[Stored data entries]

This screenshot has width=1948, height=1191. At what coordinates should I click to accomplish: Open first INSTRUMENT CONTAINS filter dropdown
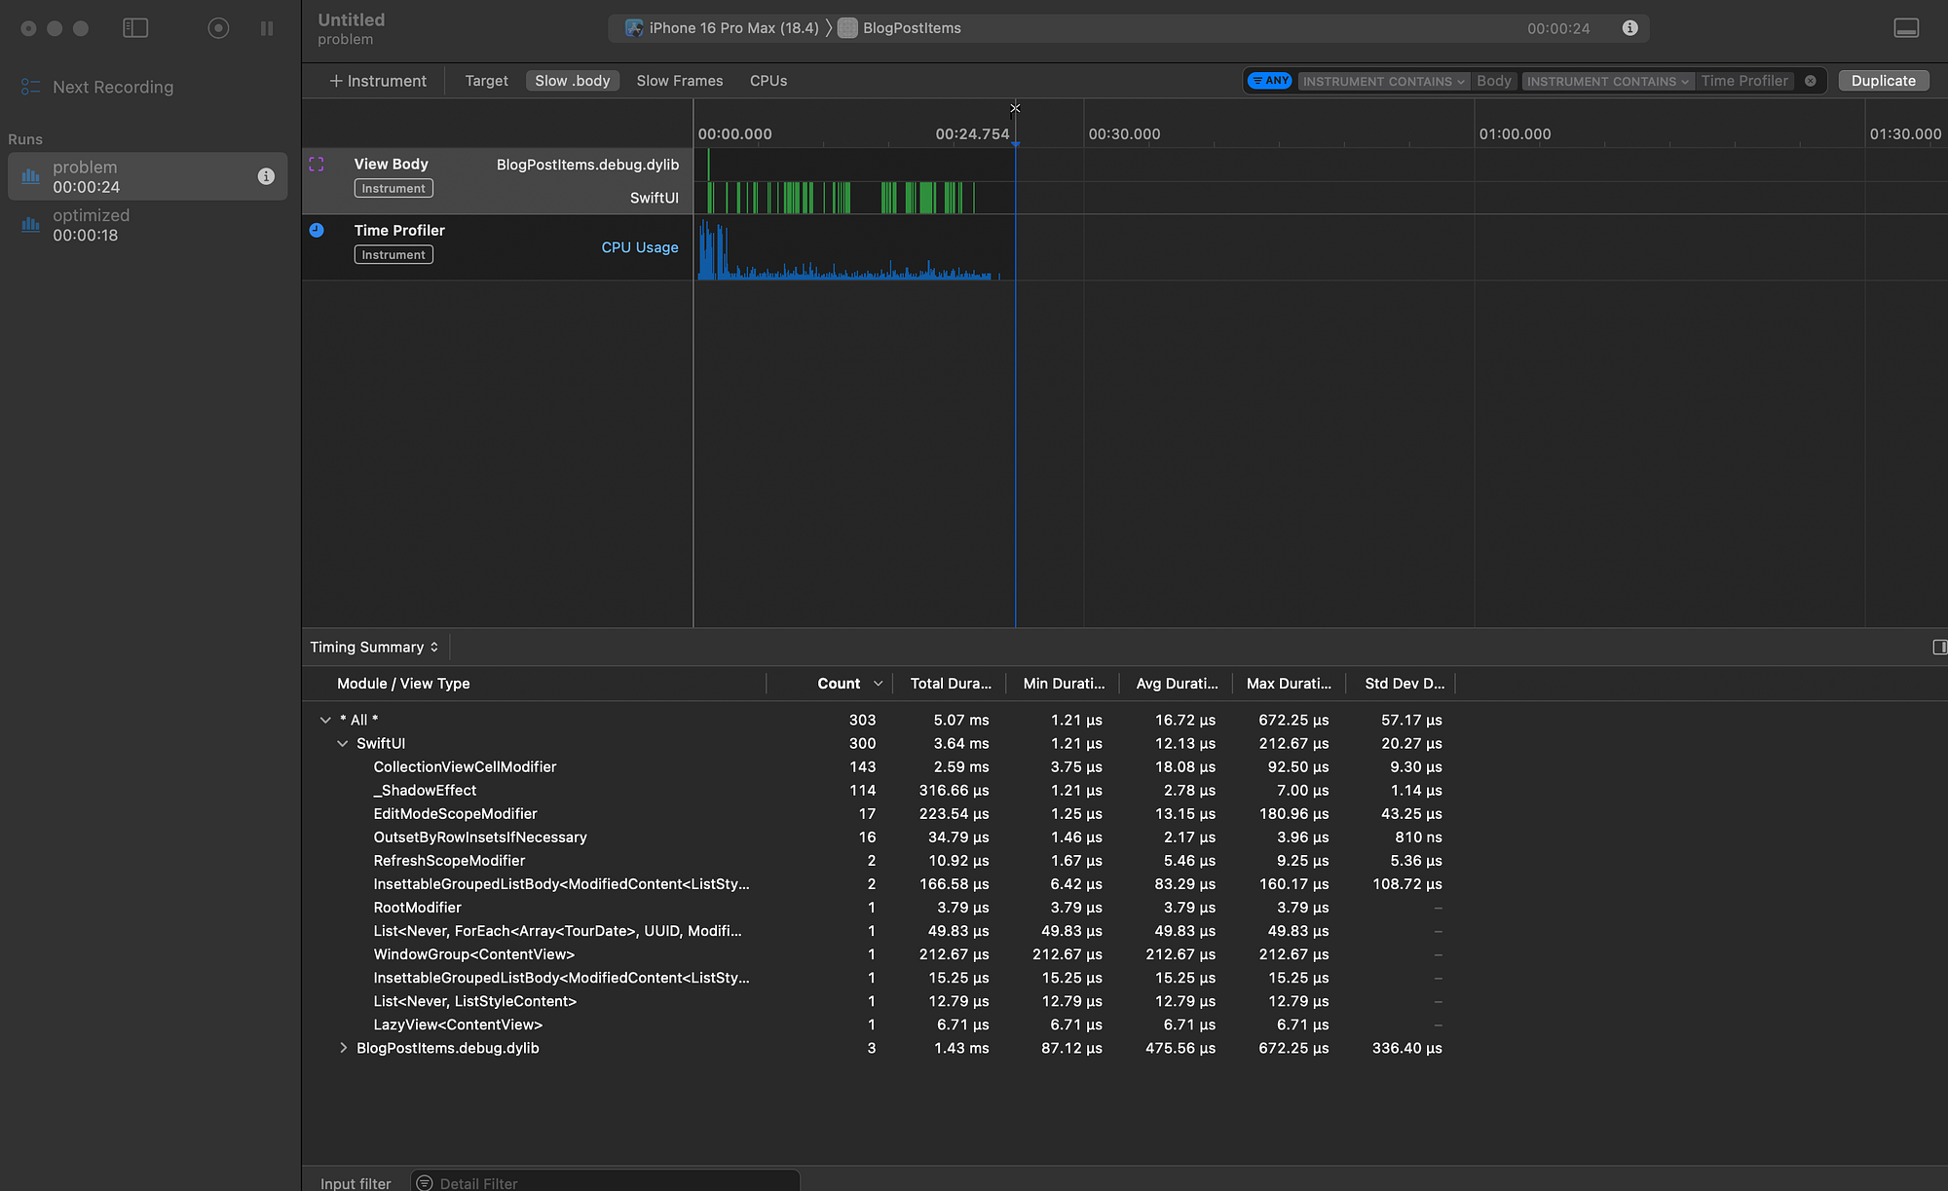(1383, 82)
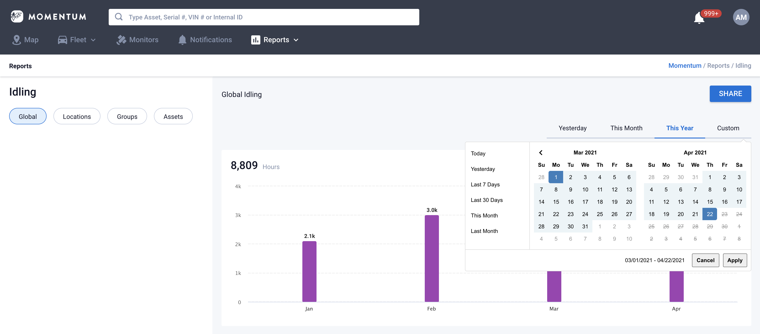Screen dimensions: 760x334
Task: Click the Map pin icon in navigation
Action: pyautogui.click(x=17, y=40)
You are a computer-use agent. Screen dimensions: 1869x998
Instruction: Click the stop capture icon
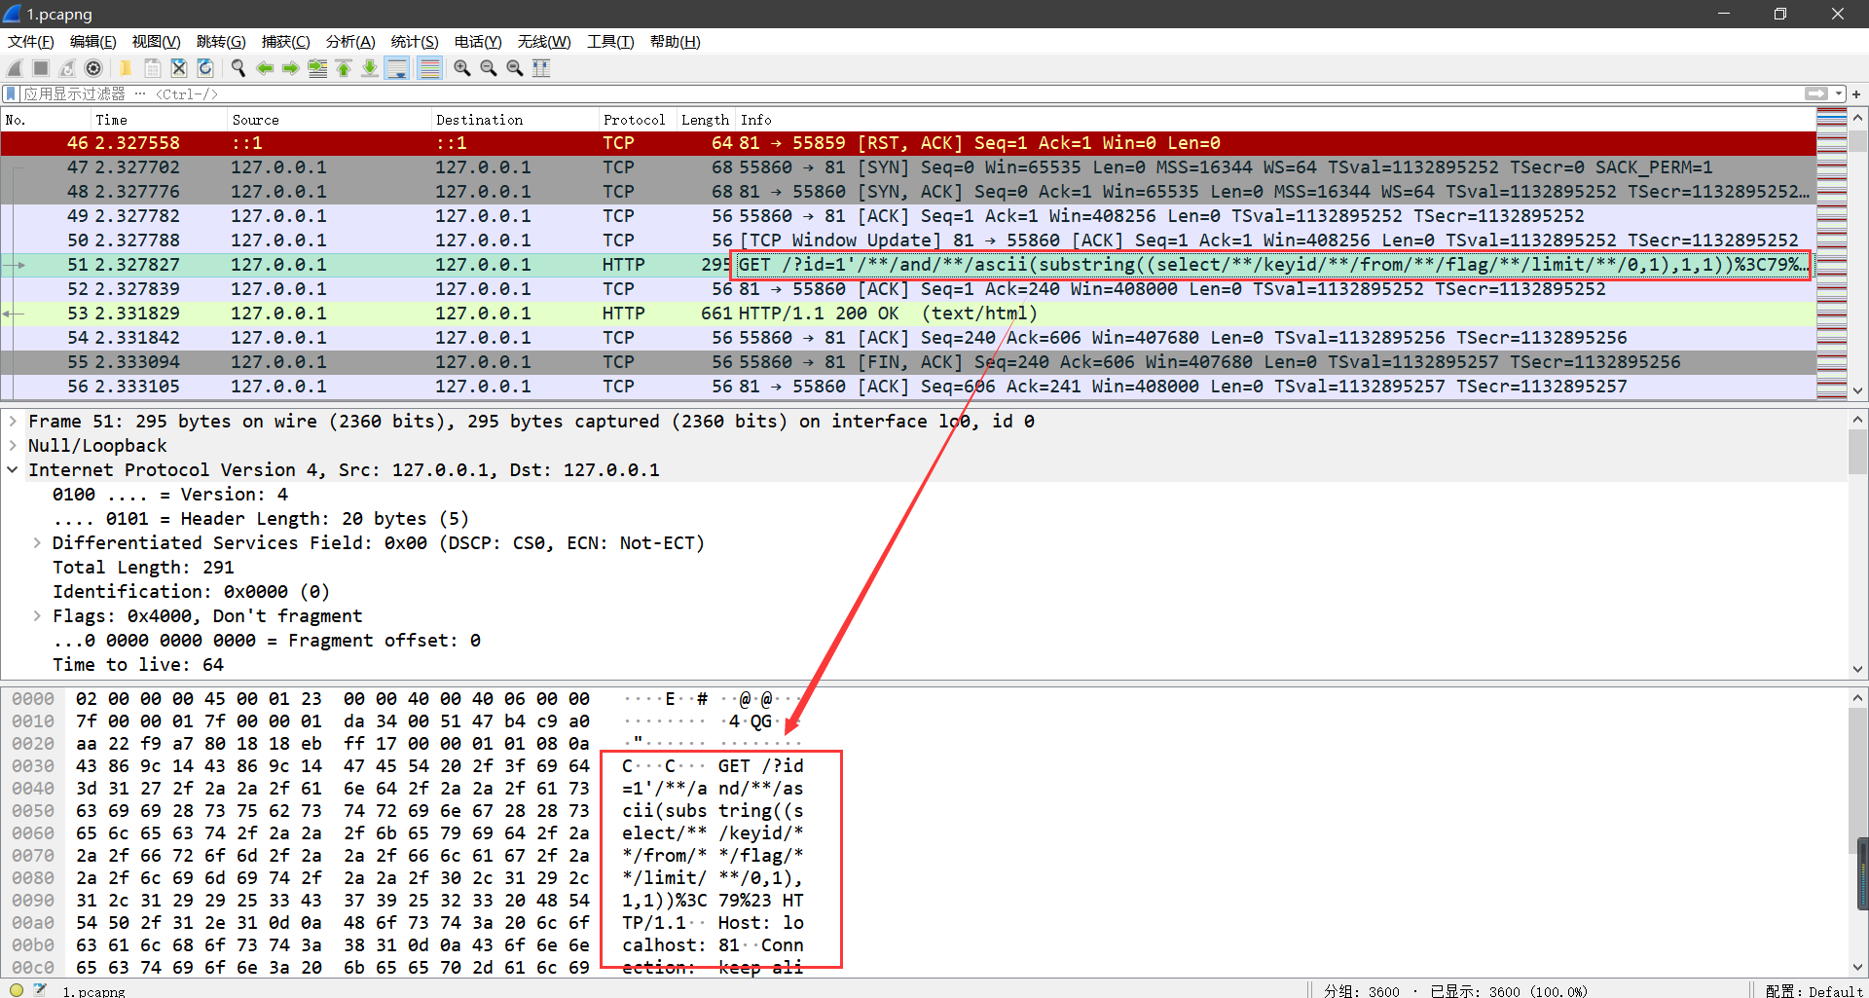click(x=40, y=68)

Problem — What is needed is an exact copy of all the records, minus any pictures.

Answer for the task —
This screenshot has width=1948, height=1191. At what coordinates should I click to accomplish: Open first INSTRUMENT CONTAINS filter dropdown
(1383, 82)
Screen dimensions: 760x334
Task: Click the Map pin icon in navigation
Action: pyautogui.click(x=17, y=40)
You are a computer-use agent. Screen dimensions: 1869x998
Instruction: Click the stop capture icon
click(x=40, y=68)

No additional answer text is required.